ペっ、ペンサォン・サォンフランシスコ!!!!そこは60ユーロもする僕的に高級な安宿(?)ではないか。僕は行き先を街中のツーリストインフォメーションに変更してもらった。二の手がダメでもとっさに三の手が打てる、僕ってスゴイ!と妙に自己満足に浸っているうちに、タクシーは街中のツーリストインフォメーションの前に止まった。門構えもきちんとしたオフィスには聡明そうな女性職員が二人いた。ここならいい情報が得られそうだ。よしよし。

 僕   :「安いペンサォンを知りませんか?」
 職員A :「ええ、あるわ。すぐ近くよ」

ふふふ、今度こそ勝利だ!

 僕   :「それはペンサォン・サォンフランシスコじゃないよね?」
 職員A :「あ~ら知ってるじゃない。そこが一番安いわ。」

 僕   :「えっ、G>$+!)4jK><B(#8$л$k??=$ !!」

嗚呼、この街に安宿は一泊60ユーロ也のペンサォン・サォンフランシスコしかないのか! どうやらこの島はカーストの低い旅行者を暖かく迎えてくれないようだ。

もはや選択の余地がなかくなった僕は、ペンサォン・サォンフランシスコに泊まることにした。ペンサォンの受付のおねーちゃんは 「海側と山側どちらがいい? 海側は48.8ユーロ、山側は43.8ユーロよ。」 と聞いてくる。実際は60ユーロより安かったので、少しホっとしたついでに、勢いで高価な海側を選んだ。

僕は重い旅行バッグを引きずって2階の部屋に入る。ロンドン、リスボンと乗り継いでやっとたどり着いたアソ―レス諸島最初の宿だ。ふーっと一息ついて旅装をときつつ窓の外を眺めた。 

おっ!
なんというすばらしい眺め!

部屋の窓からはオルタの港が一望できたのだ。いや、港というより、ハーバーといった方が似つかわしい。カラフルなヨットが何十双も停泊している。

ハイソなオルタのハーバー
ハイソなオルタのハーバー

僕は早速ハーバーへ散歩に出かけた。

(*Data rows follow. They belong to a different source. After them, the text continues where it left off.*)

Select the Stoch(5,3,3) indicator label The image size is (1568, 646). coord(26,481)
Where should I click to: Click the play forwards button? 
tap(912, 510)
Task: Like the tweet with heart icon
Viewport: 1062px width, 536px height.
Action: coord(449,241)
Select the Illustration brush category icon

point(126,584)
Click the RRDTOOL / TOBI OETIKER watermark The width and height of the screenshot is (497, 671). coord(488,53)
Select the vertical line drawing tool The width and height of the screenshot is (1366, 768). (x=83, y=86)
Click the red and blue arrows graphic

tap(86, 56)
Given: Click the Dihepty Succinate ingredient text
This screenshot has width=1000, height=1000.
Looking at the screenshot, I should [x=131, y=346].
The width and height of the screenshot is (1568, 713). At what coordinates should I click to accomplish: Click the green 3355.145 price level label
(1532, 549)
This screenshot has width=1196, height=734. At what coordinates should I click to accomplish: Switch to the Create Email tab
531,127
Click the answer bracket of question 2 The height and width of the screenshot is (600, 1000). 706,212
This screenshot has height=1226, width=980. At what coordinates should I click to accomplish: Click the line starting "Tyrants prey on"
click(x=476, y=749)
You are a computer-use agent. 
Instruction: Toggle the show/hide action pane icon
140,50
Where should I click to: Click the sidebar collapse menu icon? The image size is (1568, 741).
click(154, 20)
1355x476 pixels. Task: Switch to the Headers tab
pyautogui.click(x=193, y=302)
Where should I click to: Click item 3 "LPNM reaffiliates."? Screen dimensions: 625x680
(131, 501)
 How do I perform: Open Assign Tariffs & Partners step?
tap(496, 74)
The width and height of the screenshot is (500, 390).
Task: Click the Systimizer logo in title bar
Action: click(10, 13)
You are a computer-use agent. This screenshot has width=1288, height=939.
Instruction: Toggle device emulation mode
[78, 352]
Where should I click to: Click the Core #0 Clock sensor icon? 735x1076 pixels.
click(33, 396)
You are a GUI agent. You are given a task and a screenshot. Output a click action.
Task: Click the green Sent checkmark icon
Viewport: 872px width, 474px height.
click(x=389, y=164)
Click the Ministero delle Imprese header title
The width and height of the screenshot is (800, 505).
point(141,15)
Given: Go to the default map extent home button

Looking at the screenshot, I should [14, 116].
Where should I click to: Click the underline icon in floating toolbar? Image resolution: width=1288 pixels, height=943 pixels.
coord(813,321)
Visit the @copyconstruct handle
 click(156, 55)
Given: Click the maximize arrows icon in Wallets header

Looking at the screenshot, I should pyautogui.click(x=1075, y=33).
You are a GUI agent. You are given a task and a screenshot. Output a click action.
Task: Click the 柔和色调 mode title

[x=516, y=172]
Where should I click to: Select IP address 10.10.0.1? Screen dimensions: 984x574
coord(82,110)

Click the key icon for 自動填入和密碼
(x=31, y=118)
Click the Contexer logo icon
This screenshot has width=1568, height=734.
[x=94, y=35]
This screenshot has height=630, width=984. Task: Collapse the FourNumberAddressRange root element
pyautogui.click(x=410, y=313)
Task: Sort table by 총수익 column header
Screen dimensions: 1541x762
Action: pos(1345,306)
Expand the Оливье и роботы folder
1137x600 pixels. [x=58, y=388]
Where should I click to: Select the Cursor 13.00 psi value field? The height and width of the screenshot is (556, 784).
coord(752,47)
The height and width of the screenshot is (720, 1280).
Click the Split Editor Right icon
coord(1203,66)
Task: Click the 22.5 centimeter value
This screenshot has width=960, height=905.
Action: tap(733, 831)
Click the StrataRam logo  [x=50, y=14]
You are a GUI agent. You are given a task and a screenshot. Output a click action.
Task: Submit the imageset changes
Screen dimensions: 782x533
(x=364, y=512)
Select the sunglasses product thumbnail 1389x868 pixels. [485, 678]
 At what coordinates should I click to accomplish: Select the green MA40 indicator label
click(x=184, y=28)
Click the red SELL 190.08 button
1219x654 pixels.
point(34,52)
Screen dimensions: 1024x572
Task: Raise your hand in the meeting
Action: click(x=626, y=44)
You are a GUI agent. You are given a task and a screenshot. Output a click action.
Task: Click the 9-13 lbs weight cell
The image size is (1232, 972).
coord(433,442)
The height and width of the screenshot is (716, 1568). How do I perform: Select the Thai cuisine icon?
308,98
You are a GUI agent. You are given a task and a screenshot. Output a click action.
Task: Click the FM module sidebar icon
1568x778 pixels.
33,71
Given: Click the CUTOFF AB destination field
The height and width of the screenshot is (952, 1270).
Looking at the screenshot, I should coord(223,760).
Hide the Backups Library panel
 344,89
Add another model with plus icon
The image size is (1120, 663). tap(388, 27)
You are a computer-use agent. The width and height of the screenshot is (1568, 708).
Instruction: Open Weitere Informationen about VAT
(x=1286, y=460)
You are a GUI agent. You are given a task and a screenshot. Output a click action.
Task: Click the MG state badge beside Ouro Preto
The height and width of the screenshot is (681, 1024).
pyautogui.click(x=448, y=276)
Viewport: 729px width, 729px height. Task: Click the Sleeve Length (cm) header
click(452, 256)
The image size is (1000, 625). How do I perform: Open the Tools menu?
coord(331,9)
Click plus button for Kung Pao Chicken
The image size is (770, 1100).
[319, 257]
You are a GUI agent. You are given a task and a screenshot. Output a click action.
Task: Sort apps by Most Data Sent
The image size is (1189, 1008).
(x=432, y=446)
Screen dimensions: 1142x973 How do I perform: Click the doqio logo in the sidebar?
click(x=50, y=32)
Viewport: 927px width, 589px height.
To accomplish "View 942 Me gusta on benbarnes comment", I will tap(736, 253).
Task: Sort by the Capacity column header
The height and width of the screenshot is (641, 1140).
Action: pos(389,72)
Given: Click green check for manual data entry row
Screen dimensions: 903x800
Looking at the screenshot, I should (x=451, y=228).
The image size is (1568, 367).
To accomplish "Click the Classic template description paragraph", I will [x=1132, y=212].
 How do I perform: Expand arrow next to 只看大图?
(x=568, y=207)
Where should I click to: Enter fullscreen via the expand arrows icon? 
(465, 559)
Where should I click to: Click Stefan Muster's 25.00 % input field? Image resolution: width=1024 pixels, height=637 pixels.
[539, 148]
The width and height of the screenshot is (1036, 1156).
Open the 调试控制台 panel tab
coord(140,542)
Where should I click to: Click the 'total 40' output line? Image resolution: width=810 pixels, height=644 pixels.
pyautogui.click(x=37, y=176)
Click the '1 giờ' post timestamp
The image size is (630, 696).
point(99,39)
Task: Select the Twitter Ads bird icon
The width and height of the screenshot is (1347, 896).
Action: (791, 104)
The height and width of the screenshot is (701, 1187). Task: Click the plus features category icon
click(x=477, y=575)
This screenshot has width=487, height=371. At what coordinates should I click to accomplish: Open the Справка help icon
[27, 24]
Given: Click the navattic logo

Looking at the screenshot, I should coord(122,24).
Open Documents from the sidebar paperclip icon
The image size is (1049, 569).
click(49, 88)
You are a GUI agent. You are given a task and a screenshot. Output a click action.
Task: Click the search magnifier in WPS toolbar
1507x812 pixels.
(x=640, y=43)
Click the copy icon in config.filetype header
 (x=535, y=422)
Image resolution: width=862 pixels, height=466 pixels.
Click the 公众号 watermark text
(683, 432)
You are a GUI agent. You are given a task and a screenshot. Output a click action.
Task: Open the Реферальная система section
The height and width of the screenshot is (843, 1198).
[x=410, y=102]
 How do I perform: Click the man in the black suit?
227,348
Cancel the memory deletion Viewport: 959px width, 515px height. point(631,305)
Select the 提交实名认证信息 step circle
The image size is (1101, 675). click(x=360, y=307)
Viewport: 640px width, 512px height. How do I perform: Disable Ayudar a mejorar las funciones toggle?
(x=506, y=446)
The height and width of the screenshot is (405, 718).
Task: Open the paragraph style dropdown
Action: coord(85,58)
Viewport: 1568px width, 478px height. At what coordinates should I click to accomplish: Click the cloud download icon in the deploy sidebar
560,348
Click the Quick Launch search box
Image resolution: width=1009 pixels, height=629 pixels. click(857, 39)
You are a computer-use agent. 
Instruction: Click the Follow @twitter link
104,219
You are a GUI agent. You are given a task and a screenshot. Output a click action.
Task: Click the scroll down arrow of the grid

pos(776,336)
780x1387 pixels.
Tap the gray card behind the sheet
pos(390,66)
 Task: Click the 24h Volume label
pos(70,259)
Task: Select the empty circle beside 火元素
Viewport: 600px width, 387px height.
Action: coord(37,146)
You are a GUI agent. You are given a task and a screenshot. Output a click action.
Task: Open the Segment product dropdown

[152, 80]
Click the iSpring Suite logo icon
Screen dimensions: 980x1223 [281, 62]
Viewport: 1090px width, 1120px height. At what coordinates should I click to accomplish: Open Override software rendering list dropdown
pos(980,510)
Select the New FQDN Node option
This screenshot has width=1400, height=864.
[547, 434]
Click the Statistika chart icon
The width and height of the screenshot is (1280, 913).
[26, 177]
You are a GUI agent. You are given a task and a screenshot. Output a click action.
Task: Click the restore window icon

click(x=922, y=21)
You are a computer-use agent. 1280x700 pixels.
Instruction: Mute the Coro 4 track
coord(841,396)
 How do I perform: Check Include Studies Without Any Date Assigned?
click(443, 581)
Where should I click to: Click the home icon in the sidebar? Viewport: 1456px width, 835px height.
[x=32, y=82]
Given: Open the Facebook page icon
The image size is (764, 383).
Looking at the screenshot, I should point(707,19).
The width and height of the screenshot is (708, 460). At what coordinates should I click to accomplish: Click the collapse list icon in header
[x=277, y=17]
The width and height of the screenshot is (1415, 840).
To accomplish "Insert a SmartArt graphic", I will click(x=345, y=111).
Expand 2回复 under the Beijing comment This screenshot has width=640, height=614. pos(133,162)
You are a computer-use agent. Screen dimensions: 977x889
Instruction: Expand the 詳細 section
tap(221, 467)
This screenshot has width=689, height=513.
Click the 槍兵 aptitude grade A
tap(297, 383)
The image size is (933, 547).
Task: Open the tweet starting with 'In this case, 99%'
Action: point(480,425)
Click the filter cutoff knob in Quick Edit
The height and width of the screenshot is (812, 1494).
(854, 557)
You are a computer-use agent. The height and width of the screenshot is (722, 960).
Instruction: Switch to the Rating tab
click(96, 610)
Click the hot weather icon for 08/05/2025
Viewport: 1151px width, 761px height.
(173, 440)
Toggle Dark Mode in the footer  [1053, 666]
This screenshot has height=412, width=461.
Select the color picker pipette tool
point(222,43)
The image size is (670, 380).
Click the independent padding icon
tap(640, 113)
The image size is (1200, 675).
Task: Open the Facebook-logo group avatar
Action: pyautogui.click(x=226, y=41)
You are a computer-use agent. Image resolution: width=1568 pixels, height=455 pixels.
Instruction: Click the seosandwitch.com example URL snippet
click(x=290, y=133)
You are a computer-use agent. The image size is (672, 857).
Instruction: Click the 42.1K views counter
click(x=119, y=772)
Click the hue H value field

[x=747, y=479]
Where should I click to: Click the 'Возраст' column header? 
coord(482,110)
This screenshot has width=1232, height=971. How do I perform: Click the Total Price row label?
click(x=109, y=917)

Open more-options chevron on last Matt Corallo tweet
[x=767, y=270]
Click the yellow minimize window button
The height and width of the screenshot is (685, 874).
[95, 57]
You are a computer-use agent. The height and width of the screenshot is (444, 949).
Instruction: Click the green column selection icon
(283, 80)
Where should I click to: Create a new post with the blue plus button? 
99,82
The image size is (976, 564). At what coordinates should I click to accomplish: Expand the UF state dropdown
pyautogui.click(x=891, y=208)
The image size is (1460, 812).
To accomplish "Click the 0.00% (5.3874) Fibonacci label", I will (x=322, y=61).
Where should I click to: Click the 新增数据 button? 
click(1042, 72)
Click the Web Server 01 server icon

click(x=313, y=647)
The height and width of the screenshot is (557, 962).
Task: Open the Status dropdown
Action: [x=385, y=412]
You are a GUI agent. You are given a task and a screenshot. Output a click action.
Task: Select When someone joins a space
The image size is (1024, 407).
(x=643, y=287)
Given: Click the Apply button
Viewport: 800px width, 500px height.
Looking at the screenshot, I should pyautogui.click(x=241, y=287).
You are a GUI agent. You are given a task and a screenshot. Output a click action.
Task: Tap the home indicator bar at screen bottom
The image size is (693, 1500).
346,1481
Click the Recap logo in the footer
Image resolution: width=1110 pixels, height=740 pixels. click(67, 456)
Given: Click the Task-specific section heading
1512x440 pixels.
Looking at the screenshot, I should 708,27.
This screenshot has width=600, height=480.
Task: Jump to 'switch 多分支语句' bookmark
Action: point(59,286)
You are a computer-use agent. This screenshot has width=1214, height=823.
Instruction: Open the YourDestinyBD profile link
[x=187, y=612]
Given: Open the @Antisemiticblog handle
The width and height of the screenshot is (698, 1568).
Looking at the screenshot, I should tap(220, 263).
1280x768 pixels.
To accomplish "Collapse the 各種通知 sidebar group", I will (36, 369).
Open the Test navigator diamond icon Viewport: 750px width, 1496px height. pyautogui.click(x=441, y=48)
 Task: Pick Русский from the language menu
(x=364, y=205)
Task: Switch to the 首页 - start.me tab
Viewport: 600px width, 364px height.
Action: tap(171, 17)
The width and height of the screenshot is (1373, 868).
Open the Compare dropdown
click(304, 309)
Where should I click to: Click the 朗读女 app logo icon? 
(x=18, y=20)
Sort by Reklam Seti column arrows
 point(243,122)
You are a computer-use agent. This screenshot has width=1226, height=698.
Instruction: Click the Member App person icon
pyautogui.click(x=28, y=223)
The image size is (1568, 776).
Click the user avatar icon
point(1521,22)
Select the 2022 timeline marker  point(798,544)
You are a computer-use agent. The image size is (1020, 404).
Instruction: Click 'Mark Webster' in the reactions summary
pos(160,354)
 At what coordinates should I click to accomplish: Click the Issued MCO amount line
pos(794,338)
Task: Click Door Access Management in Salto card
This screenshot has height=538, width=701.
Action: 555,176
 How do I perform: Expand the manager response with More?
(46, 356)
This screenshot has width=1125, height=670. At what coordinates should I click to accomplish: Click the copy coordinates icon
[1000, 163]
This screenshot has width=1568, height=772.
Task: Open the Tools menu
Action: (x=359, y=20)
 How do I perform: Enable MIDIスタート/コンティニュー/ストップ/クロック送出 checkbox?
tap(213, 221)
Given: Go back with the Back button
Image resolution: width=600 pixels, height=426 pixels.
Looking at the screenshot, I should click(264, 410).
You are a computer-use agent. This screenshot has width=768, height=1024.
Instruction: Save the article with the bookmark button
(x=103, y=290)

ここにはサーフィンやパラセーリングといった派手なマリンアクティビティは一切ないが、ヨットやクルーザー、そしてトローリング用のフィッシングボードなど、お金のかかる高級海洋レジャーの一大基地だったのだ。

外国人観光客も、いかにも懐に余裕がありそうな中高年が多く、アゴヒゲを蓄えた船長風のツーリストが街を闊歩している。僕は世界中のお金持ちが集まる格式の高いリゾートに間違って迷い込んでしまったようだ。一泊60ユーロ!に驚愕してしまうカーストの低い旅行者はお呼びでなかったようだ。トホホ。。。

(続く)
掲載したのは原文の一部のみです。